[BEGIN]
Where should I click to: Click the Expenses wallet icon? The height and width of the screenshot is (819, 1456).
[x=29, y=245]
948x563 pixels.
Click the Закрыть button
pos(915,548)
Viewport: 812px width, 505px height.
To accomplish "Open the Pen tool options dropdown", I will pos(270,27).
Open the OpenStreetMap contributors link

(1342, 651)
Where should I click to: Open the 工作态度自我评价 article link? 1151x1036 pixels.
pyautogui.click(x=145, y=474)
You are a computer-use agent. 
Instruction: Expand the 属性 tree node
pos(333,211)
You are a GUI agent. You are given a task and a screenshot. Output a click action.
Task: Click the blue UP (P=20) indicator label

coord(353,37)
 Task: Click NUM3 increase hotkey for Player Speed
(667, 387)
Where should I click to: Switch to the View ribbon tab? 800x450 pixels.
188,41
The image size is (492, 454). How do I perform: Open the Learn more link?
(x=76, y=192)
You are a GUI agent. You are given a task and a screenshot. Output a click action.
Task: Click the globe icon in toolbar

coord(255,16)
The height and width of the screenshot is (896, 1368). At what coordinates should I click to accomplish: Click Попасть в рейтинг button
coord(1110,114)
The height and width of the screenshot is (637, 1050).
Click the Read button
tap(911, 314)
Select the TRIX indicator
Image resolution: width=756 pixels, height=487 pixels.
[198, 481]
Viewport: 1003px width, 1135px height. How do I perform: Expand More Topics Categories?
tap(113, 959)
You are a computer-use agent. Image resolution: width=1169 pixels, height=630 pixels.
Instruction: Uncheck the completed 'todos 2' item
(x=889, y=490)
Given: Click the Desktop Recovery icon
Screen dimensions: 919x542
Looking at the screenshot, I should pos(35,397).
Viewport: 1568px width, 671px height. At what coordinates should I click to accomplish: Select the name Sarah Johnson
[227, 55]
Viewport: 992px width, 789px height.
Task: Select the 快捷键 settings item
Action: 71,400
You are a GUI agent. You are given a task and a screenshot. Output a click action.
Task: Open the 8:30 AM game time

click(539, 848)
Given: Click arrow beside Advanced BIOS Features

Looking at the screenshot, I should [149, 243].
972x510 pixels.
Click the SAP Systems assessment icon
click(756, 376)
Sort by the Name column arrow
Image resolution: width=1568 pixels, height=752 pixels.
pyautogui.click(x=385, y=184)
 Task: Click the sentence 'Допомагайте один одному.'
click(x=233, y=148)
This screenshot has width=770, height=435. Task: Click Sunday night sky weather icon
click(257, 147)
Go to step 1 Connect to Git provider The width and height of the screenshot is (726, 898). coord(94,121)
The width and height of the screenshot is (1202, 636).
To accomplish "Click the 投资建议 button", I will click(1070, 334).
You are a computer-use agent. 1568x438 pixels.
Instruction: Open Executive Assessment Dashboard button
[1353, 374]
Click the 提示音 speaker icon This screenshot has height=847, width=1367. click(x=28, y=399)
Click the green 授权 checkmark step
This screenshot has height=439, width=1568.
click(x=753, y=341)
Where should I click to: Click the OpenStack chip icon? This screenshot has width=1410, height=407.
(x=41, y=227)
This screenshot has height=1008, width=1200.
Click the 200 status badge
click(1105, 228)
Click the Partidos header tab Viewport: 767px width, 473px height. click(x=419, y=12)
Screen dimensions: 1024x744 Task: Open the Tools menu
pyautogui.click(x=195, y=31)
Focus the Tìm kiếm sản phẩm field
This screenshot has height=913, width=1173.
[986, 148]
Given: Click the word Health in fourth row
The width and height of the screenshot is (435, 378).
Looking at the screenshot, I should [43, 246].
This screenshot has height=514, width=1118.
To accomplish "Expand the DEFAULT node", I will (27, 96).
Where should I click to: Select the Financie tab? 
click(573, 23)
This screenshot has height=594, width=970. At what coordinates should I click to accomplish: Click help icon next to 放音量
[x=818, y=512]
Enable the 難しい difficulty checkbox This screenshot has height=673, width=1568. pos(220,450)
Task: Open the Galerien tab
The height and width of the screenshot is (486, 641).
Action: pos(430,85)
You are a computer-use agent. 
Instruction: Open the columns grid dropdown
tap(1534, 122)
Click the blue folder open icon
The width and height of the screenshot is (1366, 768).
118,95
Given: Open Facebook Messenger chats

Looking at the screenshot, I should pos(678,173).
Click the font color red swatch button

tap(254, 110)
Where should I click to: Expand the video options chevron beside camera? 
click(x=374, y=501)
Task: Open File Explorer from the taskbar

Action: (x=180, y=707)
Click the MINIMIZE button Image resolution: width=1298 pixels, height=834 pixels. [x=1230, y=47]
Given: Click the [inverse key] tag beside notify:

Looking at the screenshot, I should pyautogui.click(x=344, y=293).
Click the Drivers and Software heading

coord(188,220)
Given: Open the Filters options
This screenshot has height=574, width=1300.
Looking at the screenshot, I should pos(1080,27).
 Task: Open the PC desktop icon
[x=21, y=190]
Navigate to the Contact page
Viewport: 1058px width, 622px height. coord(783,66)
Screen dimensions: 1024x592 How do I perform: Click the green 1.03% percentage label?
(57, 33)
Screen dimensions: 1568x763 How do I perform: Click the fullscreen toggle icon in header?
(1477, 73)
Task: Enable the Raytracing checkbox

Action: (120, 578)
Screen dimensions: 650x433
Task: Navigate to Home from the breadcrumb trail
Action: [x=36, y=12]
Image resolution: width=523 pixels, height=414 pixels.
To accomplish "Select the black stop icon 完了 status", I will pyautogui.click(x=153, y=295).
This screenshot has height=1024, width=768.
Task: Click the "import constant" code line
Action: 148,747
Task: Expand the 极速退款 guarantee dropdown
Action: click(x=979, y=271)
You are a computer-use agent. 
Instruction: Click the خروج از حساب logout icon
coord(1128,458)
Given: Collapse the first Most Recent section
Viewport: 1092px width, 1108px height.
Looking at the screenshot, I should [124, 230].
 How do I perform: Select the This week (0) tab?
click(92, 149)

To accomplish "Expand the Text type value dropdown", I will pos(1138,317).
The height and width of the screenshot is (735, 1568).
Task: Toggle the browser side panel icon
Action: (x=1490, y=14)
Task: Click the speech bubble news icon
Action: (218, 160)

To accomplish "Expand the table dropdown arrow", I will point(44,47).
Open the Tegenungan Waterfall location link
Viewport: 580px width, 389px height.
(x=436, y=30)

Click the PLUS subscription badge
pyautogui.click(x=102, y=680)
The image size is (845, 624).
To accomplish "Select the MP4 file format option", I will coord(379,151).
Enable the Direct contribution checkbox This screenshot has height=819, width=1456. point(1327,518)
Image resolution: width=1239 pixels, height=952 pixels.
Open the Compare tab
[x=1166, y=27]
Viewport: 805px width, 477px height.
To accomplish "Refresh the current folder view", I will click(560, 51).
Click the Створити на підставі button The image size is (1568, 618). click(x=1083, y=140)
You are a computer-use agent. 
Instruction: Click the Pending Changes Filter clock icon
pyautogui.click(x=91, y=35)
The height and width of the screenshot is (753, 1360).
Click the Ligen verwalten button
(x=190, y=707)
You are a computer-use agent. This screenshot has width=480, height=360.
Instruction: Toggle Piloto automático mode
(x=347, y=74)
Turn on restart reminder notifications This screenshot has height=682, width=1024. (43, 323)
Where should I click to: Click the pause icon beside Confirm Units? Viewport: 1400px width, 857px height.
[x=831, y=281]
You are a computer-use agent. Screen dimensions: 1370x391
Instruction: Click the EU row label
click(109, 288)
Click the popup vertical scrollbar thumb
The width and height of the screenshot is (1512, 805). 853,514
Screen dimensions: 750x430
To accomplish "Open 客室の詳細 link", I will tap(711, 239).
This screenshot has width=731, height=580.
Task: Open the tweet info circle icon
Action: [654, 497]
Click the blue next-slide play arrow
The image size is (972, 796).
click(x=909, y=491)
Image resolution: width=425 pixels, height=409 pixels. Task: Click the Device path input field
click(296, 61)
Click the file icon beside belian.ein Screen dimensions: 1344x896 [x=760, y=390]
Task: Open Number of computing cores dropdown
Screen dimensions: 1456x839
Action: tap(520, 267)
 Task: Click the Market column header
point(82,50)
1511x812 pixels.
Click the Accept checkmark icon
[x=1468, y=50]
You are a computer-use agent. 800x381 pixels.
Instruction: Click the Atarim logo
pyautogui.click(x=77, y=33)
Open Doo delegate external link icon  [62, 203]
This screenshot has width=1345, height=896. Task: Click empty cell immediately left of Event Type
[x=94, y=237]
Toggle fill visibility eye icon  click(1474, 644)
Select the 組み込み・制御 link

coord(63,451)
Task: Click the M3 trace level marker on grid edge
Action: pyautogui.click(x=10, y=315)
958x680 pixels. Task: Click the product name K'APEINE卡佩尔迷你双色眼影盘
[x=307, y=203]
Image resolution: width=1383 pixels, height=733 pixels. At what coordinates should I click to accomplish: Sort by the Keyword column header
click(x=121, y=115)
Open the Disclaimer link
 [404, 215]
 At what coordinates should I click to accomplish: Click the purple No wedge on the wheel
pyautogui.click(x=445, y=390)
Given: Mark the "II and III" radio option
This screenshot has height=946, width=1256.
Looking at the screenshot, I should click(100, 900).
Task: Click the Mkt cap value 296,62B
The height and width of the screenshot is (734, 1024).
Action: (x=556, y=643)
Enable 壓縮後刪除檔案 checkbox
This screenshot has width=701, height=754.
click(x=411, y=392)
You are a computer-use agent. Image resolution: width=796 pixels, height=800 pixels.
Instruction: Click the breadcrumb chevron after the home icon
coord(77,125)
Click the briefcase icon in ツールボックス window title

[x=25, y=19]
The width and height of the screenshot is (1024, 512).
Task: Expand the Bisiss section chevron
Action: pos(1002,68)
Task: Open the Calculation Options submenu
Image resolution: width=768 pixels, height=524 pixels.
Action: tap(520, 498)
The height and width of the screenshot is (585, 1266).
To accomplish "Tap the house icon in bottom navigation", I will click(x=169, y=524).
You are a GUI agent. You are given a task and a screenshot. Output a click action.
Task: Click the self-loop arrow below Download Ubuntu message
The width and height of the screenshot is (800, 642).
[END]
- Brief: Please find every line in the entries above that contains the word "dimensions", and copy each of those lines.

- Answer for this exercise:
Screen dimensions: 919x542
Screen dimensions: 1024x744 Task: Open the Tools menu
Screen dimensions: 1024x592 How do I perform: Click the green 1.03% percentage label?
Screen dimensions: 1568x763 How do I perform: Click the fullscreen toggle icon in header?
Screen dimensions: 650x433
You are a computer-use agent. Screen dimensions: 1370x391
Screen dimensions: 750x430
Click the file icon beside belian.ein Screen dimensions: 1344x896 [x=760, y=390]
Screen dimensions: 1456x839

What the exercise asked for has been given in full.